More recently, lentiviral vectors which can transduce both dividing and non-dividing cells have been proposed for neural stem cells fate analysis ⁷⁰⁸. Lentiviral vectors pseudotyped with vesicular stomatitis virus envelop, were shown to overpass retroviral vectors for both efficiency and stability of transgene expression ^{708, 709}. In particular, these vectors efficiently transduce the GFAP-positive neural stem cells ensuring a long-term labeling of the whole pathway. Indeed, the number of labeled cells in the OB increased with time up to at least 7 months ⁷⁰⁸.

However, for therapeutical gene delivery, a non-integrative vector should be preferred in order to minimize the risk of insertional mutagenesis into dividing cells ⁷¹⁰.

Adenoviral vectors which are able to transduce both dividing and non-dividing cells, are expected to transfer genes in the 3 cell types of the SVZ neurogenic pathway and GFP expression was found in the SVZ and in the OB for at least 2 months post-injection ⁷¹¹.

Recombinant AAV4 vectors specifically transduce ependymal and GFAP-positive cells of the SVZ after injection in the lateral ventricle 712.

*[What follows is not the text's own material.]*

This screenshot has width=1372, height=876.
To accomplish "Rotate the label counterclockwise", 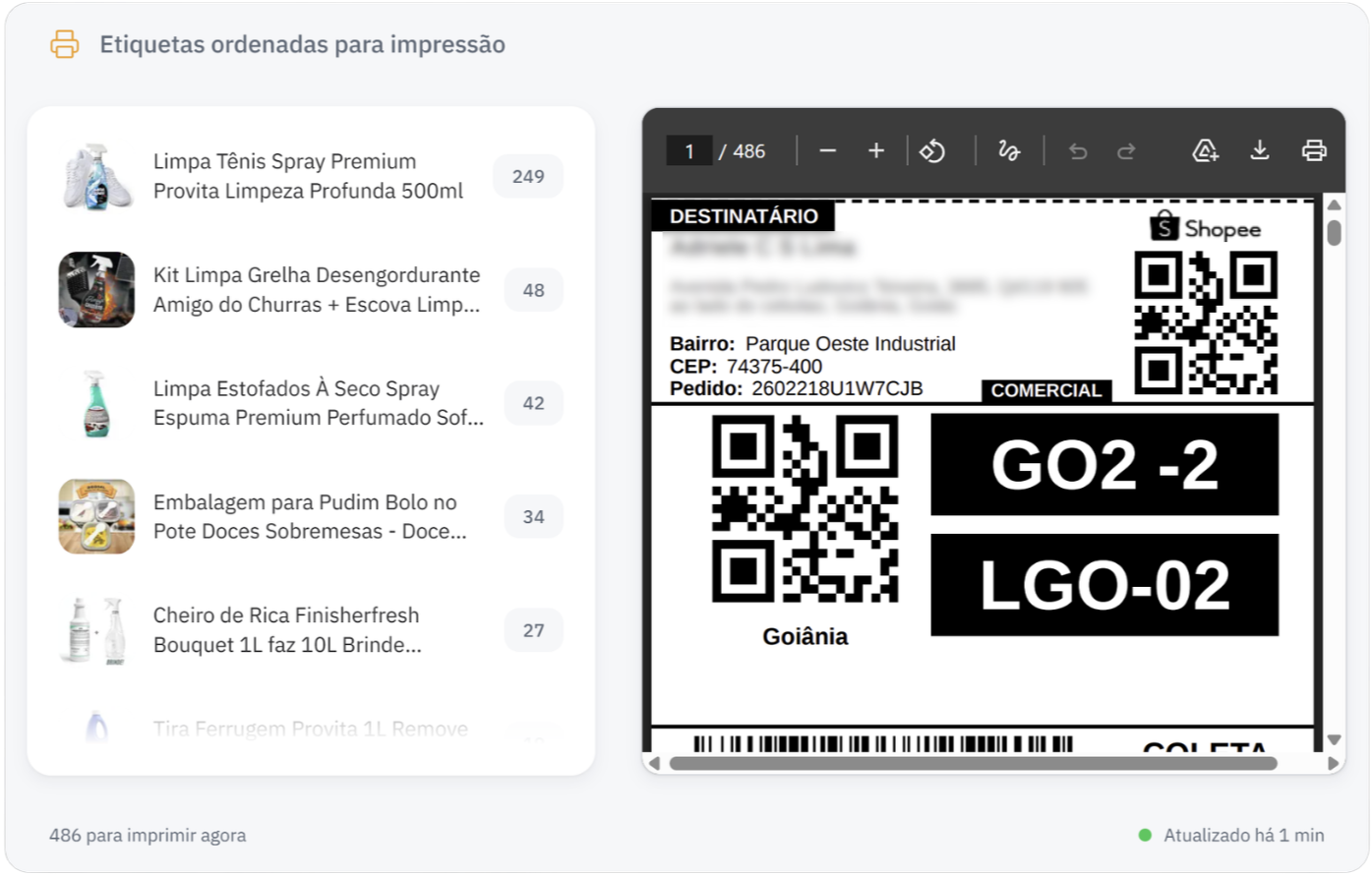I will click(932, 150).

Recombinant rAAV2/1 vectors were previously shown to efficiently transduce cells of the SVZ which lateron migrate to the OB ⁶⁶⁴. However, these cells have not been further characterized. Single-stranded rAAV2/1 vectors (ssAAV2/1) were shown to express gfp up to detectable levels as early as 4 days post-injection in the brain ^{683, 713}, a time point at which a significant fraction of the initially-infected cells are expected to have migrated away from the SVZ (Craig et al., 1999). Self-complementary AAV vectors (scAAV), bypassing the need for second-strand synthesis, were shown to shorten the delay for transgene expression in the brain 683, 687, 695, 695, 713, 714.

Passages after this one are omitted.